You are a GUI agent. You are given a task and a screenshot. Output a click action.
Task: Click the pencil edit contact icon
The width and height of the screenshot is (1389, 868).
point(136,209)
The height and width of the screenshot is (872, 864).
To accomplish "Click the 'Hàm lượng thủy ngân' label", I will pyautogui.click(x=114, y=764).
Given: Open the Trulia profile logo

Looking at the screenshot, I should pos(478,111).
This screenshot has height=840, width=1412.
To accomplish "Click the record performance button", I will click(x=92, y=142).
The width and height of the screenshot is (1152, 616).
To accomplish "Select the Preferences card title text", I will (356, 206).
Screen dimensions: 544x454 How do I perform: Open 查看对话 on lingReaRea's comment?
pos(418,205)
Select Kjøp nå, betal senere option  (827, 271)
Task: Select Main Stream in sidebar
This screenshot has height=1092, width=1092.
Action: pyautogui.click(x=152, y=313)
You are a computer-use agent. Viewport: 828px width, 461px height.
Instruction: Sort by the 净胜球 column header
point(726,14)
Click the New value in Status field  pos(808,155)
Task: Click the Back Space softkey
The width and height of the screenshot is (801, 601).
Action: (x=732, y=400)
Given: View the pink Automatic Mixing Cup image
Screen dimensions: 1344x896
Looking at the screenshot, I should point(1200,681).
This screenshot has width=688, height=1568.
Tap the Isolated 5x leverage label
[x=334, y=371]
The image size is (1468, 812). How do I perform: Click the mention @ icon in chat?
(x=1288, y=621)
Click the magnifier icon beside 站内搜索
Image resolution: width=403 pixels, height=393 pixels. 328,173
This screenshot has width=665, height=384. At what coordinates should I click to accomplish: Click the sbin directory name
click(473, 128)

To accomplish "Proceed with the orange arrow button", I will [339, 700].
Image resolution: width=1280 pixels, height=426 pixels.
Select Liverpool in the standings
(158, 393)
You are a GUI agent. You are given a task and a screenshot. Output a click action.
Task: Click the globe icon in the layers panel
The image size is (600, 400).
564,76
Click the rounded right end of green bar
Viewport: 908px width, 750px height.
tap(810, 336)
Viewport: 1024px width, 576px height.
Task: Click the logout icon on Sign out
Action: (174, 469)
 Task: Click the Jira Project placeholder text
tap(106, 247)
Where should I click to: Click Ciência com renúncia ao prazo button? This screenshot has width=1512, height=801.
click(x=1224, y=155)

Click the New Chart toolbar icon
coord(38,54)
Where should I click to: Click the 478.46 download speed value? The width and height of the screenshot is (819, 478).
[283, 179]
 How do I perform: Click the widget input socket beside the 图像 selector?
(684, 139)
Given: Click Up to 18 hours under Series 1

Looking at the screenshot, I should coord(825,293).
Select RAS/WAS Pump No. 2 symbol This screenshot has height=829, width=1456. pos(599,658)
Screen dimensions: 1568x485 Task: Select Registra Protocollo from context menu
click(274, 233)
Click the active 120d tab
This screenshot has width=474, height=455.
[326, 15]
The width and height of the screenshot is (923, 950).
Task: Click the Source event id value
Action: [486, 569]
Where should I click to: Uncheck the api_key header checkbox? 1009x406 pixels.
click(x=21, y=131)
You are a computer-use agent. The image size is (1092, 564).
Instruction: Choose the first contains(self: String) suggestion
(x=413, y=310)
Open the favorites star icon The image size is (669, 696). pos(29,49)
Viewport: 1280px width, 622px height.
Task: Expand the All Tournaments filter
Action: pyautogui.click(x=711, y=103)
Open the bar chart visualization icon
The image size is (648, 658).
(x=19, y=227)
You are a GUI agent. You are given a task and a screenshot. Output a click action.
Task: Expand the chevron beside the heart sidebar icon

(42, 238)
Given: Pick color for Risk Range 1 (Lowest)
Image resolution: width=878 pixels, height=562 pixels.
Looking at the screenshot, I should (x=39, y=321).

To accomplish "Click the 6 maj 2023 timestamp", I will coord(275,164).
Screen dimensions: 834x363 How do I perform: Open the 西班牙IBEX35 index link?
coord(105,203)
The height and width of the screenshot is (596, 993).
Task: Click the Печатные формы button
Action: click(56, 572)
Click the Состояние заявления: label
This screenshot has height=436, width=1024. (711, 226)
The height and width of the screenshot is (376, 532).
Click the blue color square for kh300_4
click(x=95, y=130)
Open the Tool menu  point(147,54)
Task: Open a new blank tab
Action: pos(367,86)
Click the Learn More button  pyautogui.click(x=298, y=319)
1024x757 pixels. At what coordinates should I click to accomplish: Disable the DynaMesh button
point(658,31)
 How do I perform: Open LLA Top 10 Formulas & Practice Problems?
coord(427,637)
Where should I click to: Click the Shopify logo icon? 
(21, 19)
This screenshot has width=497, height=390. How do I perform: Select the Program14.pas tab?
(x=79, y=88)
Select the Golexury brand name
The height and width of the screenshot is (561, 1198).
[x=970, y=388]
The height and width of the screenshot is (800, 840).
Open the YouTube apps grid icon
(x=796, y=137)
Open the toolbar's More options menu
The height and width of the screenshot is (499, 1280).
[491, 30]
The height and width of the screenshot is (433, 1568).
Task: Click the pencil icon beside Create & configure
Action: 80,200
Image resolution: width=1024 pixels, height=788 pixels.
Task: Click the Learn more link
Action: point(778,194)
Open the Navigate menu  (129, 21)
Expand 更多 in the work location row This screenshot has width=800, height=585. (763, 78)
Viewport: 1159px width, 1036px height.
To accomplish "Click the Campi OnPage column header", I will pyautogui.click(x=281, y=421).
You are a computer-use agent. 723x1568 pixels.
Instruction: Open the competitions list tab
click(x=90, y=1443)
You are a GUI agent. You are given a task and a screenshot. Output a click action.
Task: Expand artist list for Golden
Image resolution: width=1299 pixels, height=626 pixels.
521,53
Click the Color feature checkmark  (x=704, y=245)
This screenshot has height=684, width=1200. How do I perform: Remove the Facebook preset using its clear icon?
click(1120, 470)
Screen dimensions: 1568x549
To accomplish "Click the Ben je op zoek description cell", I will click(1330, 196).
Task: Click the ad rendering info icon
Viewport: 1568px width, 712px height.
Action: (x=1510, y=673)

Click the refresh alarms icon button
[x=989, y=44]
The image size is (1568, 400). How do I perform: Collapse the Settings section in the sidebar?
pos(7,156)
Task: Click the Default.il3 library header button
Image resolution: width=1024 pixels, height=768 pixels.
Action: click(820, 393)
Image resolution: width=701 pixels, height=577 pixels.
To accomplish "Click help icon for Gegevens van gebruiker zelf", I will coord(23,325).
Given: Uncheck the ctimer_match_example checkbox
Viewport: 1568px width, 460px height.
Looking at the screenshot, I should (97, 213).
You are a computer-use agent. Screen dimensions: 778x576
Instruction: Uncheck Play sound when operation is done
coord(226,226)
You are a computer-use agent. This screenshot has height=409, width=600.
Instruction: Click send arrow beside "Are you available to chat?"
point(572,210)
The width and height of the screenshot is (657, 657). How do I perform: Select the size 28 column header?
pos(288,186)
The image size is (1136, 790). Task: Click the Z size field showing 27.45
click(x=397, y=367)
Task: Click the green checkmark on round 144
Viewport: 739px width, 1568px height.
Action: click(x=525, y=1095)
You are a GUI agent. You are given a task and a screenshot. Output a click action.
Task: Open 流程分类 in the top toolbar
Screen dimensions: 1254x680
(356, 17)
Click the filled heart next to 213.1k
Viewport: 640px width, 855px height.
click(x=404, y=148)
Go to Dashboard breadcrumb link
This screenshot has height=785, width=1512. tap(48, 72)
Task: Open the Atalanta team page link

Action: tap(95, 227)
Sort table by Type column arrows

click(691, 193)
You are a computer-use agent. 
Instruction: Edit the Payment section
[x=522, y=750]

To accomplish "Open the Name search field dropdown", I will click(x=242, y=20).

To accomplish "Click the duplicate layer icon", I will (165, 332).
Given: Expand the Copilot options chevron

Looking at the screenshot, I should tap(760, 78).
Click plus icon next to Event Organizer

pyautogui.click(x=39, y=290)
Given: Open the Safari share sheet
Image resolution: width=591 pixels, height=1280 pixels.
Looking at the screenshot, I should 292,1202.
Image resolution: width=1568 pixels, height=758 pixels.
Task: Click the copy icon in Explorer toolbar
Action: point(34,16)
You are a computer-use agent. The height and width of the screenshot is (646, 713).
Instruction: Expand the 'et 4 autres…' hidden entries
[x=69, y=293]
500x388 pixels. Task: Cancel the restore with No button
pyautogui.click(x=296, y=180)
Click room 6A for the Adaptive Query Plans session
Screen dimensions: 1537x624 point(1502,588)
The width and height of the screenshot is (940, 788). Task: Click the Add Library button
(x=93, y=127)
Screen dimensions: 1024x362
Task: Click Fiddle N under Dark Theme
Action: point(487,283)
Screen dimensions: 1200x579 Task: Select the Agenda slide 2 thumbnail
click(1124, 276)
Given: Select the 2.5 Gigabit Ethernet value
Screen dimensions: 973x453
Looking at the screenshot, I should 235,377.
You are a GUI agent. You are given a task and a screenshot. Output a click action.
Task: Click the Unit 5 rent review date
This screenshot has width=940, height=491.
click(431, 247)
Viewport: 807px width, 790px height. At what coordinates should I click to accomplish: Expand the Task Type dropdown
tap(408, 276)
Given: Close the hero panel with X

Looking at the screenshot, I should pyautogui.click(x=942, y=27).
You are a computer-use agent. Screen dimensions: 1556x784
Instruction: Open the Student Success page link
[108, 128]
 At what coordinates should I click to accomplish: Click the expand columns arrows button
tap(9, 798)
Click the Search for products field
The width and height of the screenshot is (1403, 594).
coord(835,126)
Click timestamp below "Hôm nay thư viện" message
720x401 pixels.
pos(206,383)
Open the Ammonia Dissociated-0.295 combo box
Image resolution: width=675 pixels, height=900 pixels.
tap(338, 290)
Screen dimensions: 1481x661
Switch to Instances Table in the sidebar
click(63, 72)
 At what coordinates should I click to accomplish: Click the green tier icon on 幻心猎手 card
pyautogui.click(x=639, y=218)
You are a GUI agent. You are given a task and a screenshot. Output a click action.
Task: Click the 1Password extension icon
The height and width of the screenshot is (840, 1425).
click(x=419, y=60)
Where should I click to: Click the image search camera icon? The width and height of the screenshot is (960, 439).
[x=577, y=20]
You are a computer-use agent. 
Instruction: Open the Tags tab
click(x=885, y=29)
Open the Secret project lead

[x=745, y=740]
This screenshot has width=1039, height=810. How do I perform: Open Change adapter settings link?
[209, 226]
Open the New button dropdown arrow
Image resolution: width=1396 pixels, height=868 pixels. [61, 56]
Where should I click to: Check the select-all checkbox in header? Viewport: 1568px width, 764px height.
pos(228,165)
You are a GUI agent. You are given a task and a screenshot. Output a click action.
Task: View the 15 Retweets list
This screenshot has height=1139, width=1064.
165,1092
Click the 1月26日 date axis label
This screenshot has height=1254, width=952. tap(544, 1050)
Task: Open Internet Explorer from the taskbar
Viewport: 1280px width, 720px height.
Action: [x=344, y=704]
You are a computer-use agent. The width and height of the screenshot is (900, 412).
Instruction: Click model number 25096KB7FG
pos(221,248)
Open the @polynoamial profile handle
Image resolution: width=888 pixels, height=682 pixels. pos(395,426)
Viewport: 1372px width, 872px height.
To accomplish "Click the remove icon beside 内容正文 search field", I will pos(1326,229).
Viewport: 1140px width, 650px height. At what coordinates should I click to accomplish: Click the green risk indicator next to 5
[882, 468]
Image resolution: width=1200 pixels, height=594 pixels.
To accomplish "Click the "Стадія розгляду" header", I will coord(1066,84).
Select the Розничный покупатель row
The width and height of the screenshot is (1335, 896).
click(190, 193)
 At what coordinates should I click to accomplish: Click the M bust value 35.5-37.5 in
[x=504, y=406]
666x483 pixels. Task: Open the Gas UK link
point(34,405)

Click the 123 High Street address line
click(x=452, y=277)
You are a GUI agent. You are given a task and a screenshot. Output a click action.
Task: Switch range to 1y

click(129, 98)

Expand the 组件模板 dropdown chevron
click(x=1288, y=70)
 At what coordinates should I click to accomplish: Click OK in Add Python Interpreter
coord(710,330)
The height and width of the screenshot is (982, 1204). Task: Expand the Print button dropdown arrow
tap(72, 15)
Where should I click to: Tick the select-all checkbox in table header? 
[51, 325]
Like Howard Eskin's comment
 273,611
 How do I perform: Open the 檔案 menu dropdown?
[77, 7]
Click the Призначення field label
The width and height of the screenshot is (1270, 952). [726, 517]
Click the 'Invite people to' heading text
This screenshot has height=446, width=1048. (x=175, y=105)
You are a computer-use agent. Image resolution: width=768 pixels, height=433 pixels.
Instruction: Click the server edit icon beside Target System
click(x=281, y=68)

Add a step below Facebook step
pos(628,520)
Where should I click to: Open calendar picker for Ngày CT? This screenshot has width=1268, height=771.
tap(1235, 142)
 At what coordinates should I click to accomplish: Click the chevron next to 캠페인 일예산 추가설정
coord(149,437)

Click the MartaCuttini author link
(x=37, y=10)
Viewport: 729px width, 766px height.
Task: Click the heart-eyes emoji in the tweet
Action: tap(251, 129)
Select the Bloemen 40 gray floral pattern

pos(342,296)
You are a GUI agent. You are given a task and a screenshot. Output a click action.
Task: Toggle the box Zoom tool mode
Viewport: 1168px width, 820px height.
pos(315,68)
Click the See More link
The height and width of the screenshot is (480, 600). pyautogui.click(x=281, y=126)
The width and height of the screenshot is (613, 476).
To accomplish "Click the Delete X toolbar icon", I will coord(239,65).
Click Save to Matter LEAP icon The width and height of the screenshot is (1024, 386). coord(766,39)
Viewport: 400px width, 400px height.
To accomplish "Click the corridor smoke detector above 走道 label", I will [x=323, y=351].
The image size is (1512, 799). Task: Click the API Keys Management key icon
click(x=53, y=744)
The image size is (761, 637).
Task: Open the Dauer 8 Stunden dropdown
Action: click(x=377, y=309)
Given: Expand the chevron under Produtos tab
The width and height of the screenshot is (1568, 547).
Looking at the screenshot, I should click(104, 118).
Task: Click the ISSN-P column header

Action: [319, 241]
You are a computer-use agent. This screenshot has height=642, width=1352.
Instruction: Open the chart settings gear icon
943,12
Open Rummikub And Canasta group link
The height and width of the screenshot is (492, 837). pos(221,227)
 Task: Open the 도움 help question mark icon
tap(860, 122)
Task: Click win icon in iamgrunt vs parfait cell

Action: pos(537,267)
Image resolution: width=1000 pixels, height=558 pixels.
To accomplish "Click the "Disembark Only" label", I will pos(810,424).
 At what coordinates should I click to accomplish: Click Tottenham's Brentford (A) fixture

____

WORK TO COMPLETE: Would you please return all lines of the data that include the word "checkmark"?

TASK SOLUTION:
Click the Color feature checkmark  (x=704, y=245)
Task: Click the green checkmark on round 144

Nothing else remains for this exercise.